▶ Data for this exercise
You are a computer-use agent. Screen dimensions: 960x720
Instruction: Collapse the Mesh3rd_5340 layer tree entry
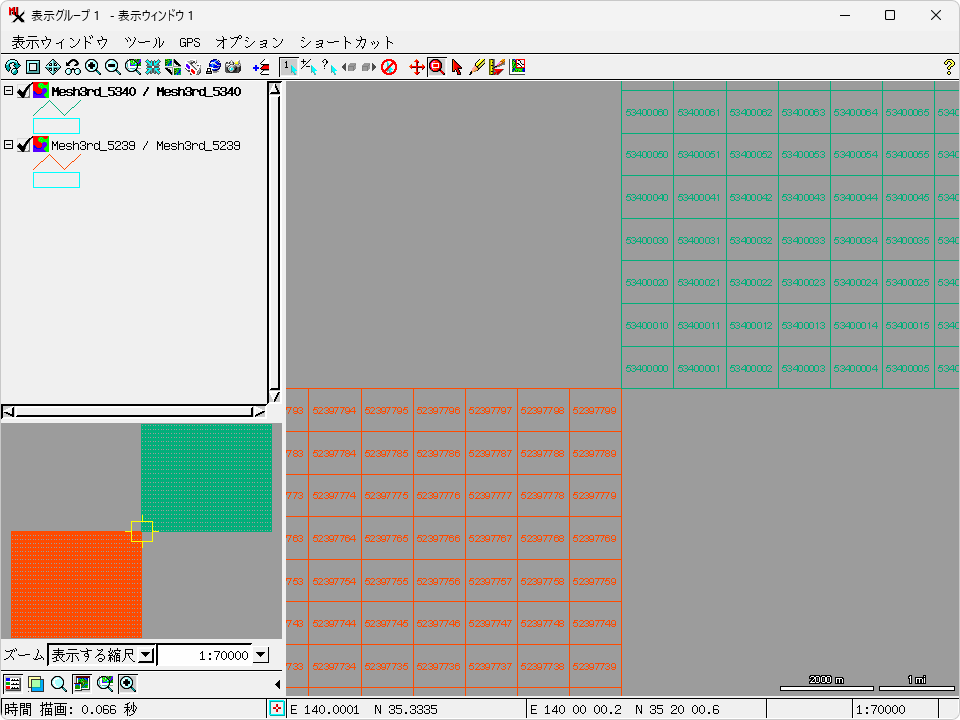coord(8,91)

--

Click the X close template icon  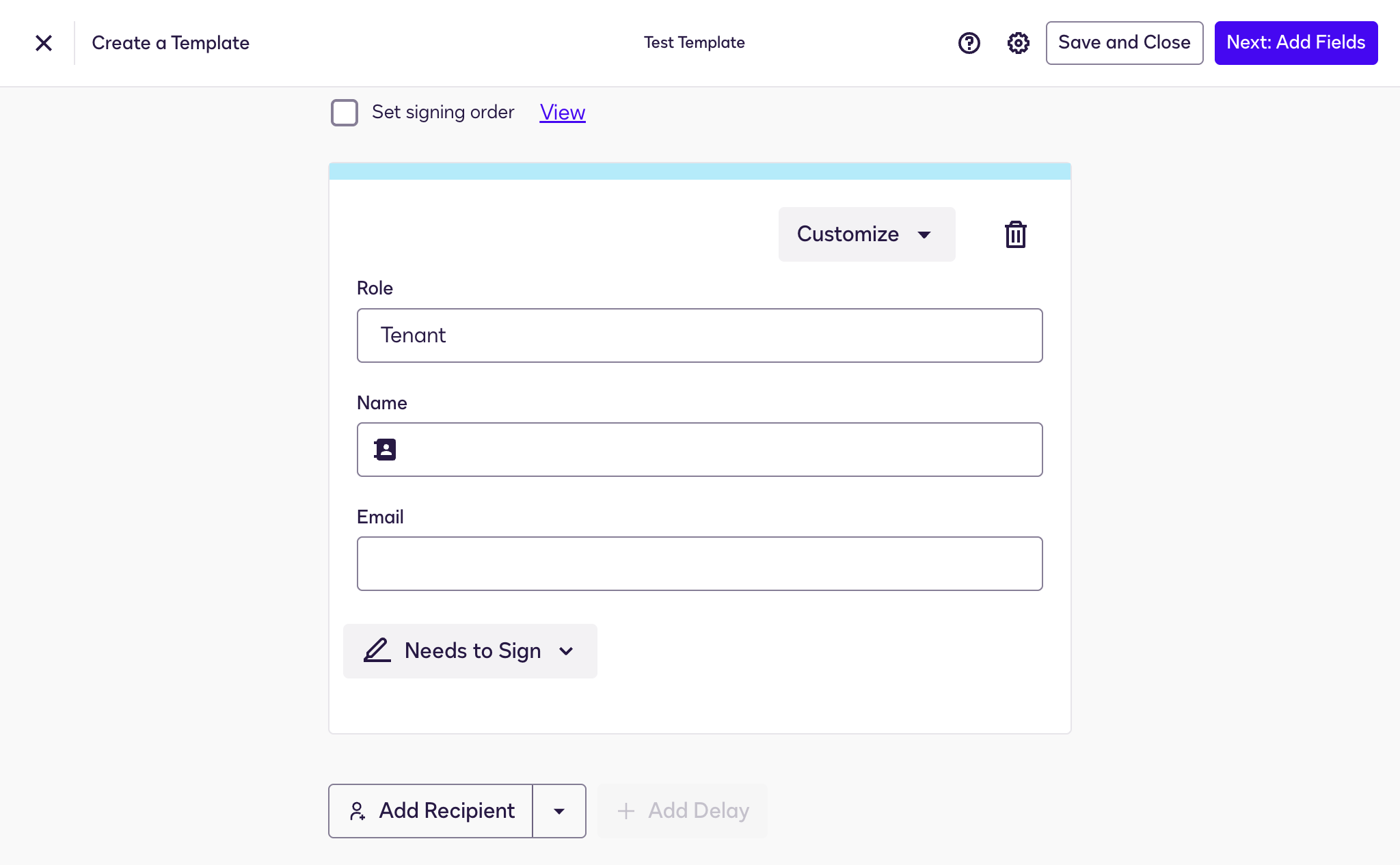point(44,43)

---

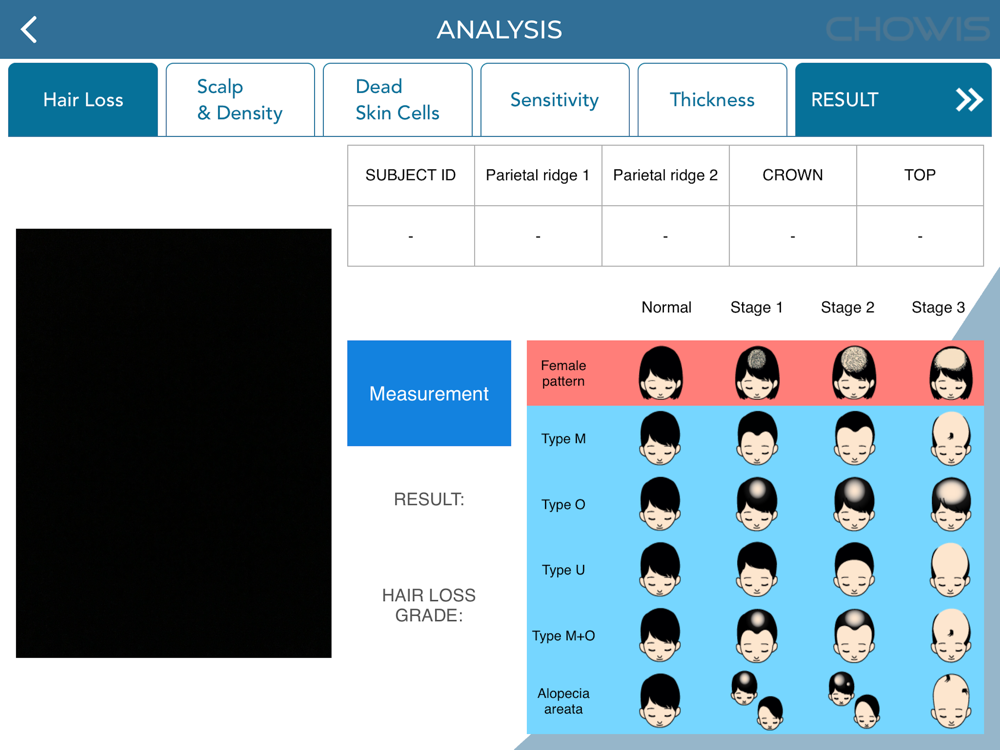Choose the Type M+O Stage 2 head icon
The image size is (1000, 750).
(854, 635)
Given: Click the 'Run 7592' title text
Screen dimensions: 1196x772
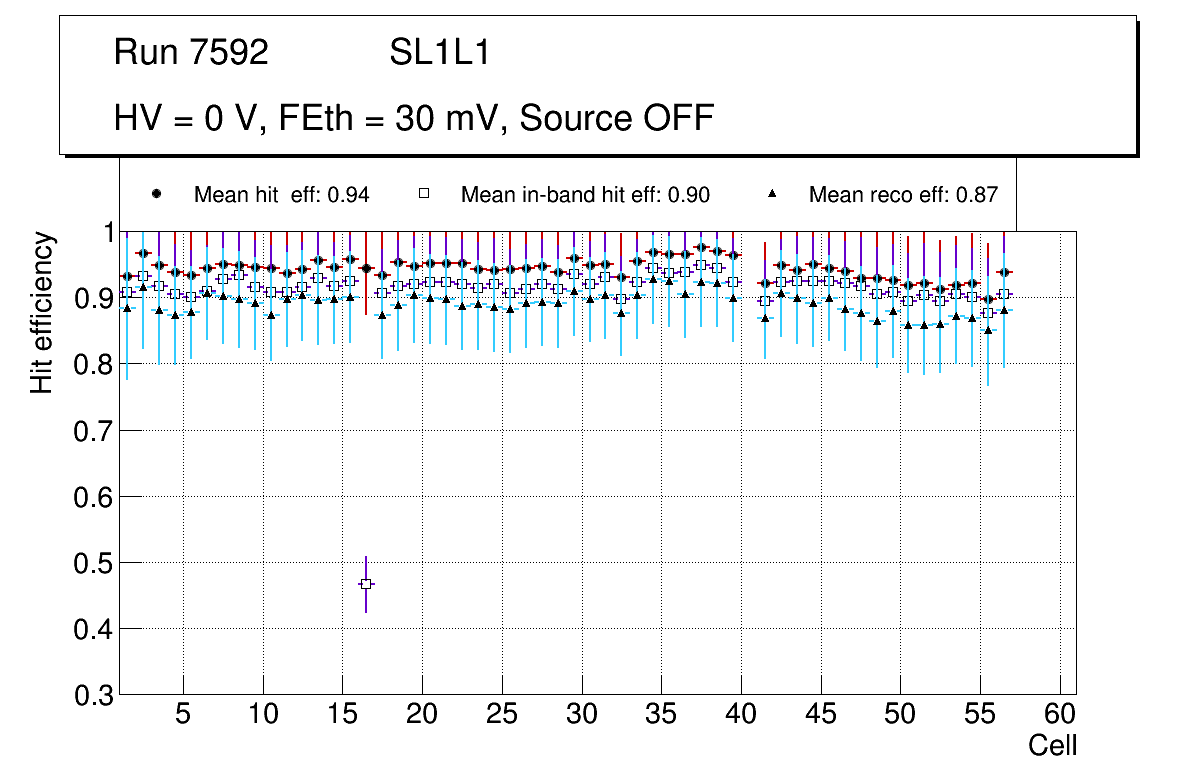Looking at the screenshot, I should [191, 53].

▶ Short exercise
Rewrite the entries from the line containing "You are a computer-use" through the line containing "coord(8,91)", swapping "Collapse" for "Expand" and keeping everything else the same. Give back only those lines, and leave the pictures out.

▶ Task output
You are a computer-use agent. Screen dimensions: 960x720
Instruction: Expand the Mesh3rd_5340 layer tree entry
coord(8,91)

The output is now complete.